In Washington, D.C., the House of Representatives quickly approved a measure to restore the registry by a vote of 412 to 8. The bill's sponsor, U.S. Rep. Billy Tauzin, R-La., predicted the U.S. Senate would approve the measure in short order, possibly as early as later Thursday. The bill will then go to President Bush's desk for approval, which is almost certain to come.
The bill gives the FTC the authority to establish a do-not-call registry, which a ruling by U.S. District Court judge Lee R. West said it did not have. The FTC had countered that it had been given authority in legislation approved by Congress had signed by the president in early 2003. The do-not-call list was a phenomenal success, with 50 million people signed up so far.
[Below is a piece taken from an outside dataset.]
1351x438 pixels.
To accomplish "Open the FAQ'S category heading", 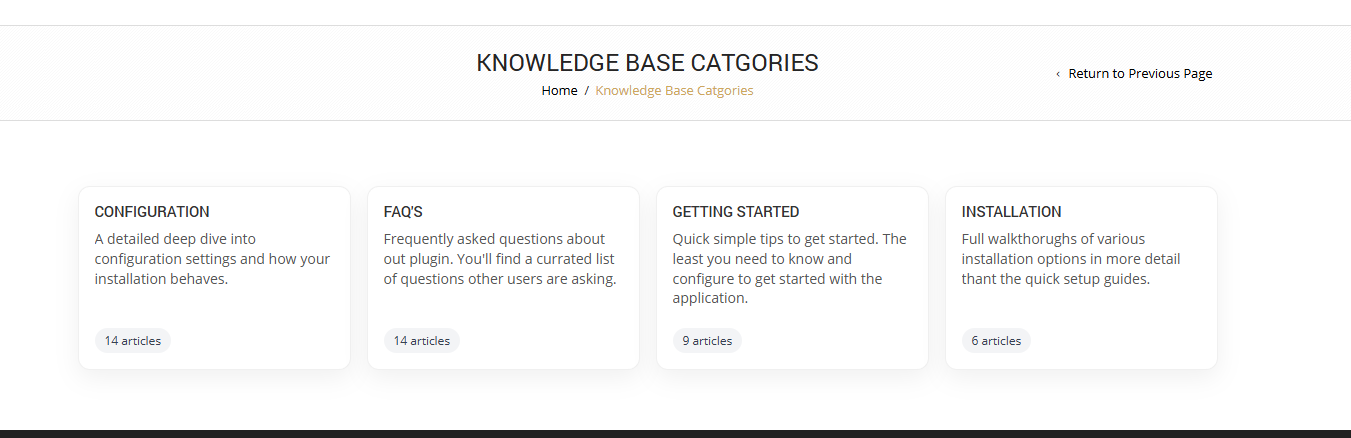I will click(403, 212).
It was supposed to take effect Oct. 1, threatening stiff penalties to telemarketers who call the numbers on the list.
Meanwhile, the Direct Marketing Association released a statement asking the telemarketing industry to comply with the spirit of the law.
"In spite of any changes that might result from the federal court's recent ruling, and whether or not there continues to be a government-administered national no-call list, it is appropriate for marketers to respect the wishes of consumers who have placed their phone numbers on the FTC's list," said H. Robert Wientzen, president and chief executive officer of the DMA.
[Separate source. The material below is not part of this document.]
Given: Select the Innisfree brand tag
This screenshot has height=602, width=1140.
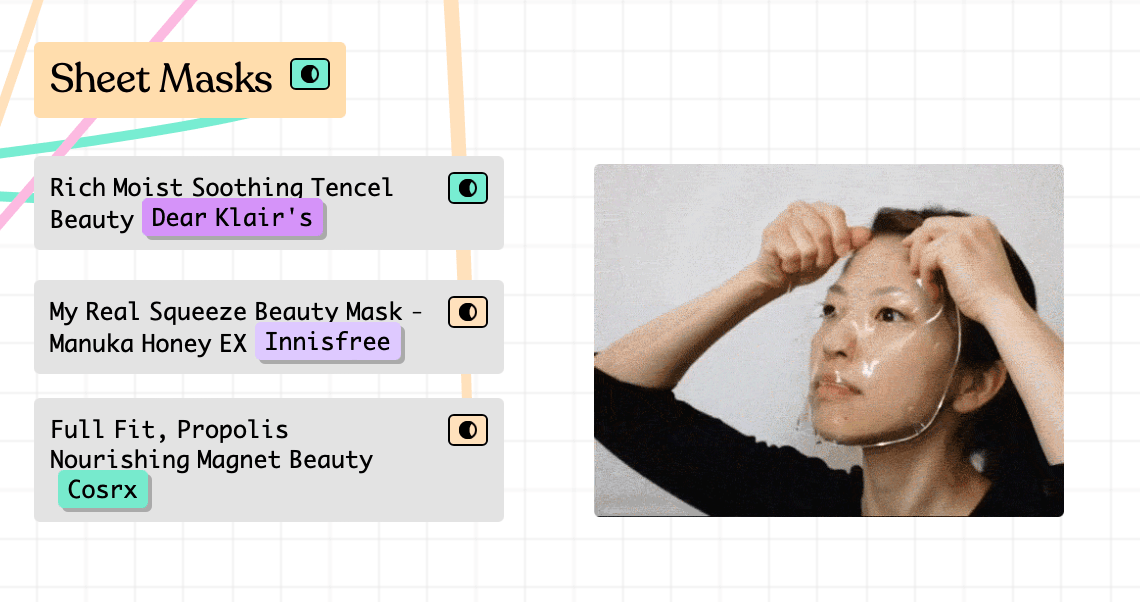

The DMA represents some telemarketers although by no means all of them. The DMA said Thursday that it supported the judge's ruling and was concerned about the FTC's action in creating a registry without what the DMA said were procedures on authentication.
At the same time, a new study finds that consumers are upset about the federal court ruling. Consumers are upset about the ruling, according to a survey of 300 consumers conducted by InsightExpress, a market research company based in Stamford, Conn. Fifty-two percent of Americans are angry about the ruling, but 73% of the people who registered for the do-not-call list are upset. Almost 80% don't see any reason for delaying the list and Insight Express said 66% think the do-not-call list is "essential to their tranquility."
The InsightExpress survey found that 88% think telemarketing doesn't provide the products they're interested in and 67% don't consider telemarketers to be honest and trustworthy.